The BBC star has been under police guard in St Thomas's Hospital in Lambeth, south London after being shot in his right arm on Sunday. A gunman on a motorcycle opened fire on the car he was travelling in as it drove through Kennington, south London.

He underwent an operation to clean the wound and left the hospital about 7.15pm on Tuesday.

Westwood's assistant, Ross Newman, who was shot in the leg in the attack, left hospital earlier.

Meanwhile, media reports are linking the incident with a spate of recent shootings in the capital thought to be linked with Yardie gangsters.

[ image: Tim Westwood: Shot in the arm]
Tim Westwood: Shot in the arm
In the first six months of this year, 13 people have been murdered in London in feuds involving gangsters.

Yardies are criminals who come originally from Jamaica, and who have spawned many imitators amongst black British youth.

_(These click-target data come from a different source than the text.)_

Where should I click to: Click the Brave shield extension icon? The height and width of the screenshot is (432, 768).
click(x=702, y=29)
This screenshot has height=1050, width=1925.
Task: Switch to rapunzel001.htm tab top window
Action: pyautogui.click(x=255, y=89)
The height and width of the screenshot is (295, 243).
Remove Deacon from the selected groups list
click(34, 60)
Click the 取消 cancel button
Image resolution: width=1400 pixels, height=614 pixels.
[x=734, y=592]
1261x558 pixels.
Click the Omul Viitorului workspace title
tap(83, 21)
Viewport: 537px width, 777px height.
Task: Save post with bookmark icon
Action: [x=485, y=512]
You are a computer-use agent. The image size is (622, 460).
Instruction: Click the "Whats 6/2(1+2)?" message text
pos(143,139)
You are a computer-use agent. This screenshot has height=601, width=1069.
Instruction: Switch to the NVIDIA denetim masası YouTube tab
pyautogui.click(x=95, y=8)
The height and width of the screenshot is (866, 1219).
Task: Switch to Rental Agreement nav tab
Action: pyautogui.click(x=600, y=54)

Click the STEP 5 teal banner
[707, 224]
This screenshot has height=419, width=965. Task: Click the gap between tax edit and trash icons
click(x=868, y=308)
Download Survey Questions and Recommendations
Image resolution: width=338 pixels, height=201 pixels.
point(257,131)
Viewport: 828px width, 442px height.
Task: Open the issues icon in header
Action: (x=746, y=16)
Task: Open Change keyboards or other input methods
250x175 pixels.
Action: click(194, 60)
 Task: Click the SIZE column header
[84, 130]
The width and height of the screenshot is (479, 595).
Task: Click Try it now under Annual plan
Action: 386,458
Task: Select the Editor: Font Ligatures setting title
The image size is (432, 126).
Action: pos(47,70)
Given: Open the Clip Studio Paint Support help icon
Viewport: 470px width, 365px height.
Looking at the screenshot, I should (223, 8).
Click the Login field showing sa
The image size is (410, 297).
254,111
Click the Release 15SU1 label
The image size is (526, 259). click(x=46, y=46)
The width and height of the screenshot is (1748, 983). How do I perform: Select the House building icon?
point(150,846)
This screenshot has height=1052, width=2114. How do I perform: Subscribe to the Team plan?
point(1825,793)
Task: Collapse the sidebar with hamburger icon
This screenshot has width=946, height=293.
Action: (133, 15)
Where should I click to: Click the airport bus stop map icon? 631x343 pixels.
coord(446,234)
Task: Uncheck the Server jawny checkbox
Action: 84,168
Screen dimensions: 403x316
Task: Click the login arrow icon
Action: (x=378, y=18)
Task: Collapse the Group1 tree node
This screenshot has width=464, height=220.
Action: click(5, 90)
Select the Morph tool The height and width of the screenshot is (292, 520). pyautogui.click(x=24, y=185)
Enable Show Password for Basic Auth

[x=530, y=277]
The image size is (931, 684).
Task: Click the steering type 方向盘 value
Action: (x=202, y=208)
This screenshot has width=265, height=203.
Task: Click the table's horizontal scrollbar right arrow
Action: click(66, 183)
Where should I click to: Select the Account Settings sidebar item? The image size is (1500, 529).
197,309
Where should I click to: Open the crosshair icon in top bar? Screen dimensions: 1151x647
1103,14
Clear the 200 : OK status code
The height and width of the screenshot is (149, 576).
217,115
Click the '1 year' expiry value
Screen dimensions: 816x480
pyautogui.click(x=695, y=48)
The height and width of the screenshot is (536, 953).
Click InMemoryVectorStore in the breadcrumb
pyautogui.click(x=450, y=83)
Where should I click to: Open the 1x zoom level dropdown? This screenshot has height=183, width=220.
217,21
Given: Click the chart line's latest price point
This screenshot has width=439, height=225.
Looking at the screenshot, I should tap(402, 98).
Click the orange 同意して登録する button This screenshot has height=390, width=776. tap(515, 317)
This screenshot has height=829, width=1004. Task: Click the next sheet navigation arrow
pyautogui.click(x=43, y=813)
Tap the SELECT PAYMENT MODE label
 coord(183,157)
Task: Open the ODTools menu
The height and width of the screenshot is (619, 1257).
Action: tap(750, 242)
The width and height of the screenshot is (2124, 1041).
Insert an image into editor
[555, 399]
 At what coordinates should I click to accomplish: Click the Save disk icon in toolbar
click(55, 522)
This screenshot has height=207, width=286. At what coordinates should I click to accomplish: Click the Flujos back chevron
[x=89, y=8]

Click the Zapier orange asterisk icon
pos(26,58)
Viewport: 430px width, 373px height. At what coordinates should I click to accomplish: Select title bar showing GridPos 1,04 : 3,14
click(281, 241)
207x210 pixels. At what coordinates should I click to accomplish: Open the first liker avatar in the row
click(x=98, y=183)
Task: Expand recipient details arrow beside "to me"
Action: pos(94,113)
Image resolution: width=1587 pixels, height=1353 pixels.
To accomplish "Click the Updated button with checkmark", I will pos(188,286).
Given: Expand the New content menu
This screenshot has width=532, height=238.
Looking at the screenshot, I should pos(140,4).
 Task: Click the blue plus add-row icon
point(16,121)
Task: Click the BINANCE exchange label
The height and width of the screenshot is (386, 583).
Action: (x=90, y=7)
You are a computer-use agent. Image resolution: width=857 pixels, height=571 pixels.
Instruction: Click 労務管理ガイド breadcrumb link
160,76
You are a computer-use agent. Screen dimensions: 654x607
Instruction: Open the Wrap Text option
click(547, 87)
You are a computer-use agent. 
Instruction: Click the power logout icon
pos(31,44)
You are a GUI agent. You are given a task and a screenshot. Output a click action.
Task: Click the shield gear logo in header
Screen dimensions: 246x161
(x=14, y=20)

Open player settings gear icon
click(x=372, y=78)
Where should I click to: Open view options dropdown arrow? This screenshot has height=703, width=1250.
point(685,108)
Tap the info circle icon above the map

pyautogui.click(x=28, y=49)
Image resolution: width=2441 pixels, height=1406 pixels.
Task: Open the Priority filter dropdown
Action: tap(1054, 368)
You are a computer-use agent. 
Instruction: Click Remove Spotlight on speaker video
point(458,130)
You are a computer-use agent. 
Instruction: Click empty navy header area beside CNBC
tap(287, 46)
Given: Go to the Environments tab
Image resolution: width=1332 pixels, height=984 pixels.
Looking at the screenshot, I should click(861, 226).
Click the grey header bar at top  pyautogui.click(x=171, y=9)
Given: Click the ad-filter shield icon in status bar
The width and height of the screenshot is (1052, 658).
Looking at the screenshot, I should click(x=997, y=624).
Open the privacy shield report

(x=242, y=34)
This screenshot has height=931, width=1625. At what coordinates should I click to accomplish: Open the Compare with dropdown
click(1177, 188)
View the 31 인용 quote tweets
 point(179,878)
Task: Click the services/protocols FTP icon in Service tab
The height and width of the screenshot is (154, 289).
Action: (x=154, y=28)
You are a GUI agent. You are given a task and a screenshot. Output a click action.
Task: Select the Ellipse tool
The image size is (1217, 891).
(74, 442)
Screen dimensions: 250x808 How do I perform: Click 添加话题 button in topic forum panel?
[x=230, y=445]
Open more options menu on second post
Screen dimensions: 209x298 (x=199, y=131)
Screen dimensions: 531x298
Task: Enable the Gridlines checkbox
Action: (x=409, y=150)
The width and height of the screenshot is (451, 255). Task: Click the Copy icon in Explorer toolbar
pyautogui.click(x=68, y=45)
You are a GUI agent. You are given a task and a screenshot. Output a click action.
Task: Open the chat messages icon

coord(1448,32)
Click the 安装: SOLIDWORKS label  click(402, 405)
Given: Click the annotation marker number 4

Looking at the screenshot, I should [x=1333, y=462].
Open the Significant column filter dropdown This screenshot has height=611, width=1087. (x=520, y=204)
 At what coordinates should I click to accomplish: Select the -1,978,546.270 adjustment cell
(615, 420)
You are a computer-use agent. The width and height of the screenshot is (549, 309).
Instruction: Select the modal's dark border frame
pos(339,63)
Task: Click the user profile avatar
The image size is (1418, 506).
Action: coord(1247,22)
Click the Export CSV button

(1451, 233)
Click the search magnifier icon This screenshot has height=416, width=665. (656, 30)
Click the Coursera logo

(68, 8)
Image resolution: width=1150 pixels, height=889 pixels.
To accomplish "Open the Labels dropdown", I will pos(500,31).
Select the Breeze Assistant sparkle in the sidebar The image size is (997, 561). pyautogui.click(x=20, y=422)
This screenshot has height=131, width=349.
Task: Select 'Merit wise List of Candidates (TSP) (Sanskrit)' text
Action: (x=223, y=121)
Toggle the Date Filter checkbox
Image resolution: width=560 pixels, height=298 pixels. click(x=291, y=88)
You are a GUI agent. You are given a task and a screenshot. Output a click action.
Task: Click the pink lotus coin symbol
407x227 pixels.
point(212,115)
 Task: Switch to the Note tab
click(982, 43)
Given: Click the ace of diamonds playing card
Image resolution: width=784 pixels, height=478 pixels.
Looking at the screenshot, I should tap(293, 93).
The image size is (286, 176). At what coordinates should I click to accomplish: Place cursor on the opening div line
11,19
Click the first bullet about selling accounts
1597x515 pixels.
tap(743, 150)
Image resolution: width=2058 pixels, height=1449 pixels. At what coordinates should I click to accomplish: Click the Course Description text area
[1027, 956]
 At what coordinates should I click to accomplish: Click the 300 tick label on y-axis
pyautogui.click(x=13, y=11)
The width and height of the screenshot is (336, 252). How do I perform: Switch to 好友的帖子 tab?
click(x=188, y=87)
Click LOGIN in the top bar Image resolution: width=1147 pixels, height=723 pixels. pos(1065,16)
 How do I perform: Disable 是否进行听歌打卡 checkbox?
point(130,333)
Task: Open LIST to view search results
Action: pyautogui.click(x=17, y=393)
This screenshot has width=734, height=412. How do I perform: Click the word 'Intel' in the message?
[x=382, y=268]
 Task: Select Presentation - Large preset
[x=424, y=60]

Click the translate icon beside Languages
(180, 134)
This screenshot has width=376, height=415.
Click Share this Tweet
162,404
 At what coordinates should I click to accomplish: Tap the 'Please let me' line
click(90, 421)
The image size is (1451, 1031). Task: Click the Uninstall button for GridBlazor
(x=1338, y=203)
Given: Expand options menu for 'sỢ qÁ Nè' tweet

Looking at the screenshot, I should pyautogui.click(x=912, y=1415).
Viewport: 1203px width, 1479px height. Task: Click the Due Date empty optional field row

Omar Anderson, crime correspondent on the Jamaican daily paper, the Gleaner, told BBC Radio 4's Today programme that many of those involved in a surge in gang-related murders in Jamaica were coming to Britain.

"If a man kills 10 people in Jamaica and he has a passport and money he can do the same."

The Metropolitan police have set up a special operation to try to tackle the shootings. They are planning a London-wide conference to get the support of community leaders.

Andy Hayman, head of Scotland Yard's drugs directorate, told the BBC: "We are working closely with the community and with them we can work together to tackle this despicable spate of crimes."

Commander Andy Hayman: "Despicable spate of crimes"
Mr Westwood is seen as a potential Yardie target because of his role as a pivotal figure in rap music in this country.

His highly influential Radio 1 show is one of the very few national showcases for the music, which has become enormously popular with black youngsters in the UK.

Feuds within the American rap world - particularly between bands and record labels based in the East and West coasts of the country - are thought to be at the core of attacks which claimed the lives of rap stars such as Tupac Shakur and Biggie Smalls, also known as The Notorious BIG.

Gunned down

There are now fears that a dispute between Yardies in various parts of London over the control of lucrative drug markets could be the reason for the spate of shootings.

Gang warfare erupted on 6 March, when 36-year-old Jamaican-born Mervyn Sills was gunned down on a busy street in Brixton.

[ image: Laverne Forbes: Killed in front of daughter]
Laverne Forbes: Killed in front of daughter
In May Adrian Roberts was murdered at a bail hostel in Harlesden, and a few days later Laverne Forbes and Patrick Smith were killed in front of their seven-year-old daughter in Tottenham.

Other killings, such as the murder of Henry Lawes on 14 June in Harlesden, have been drive-by shootings, as was the attack on Westwood.

Mr Lawes, who was on foot, was hit by shots fired from a passing car containing five gangsters, but managed to run off down the street.

Two men jumped out of the car and gave chase. They caught Lawes when he tripped and fell, standing over him to pump bullets into his body.

Stop-and-search blamed

Earlier this month 20-year-old Dean Roberts died after being shot several times in an attack in Furness Road, Harlesden.

David Lidington: "We should be willing to look again at immigration controls"
Operation Trident, the police anti-Yardie initiative, has now compiled a list of more than 200 Jamaican-born criminals linked to gun crime in Britain.

Conservative home affairs spokesman David Lidington told BBC Radio 4's Today programme that a reduction in stop-and-searches by police had led to a rise in street crime.

He said: "We should be willing to look again at immigration controls and maybe impose visa requirements on visitors from Jamaica."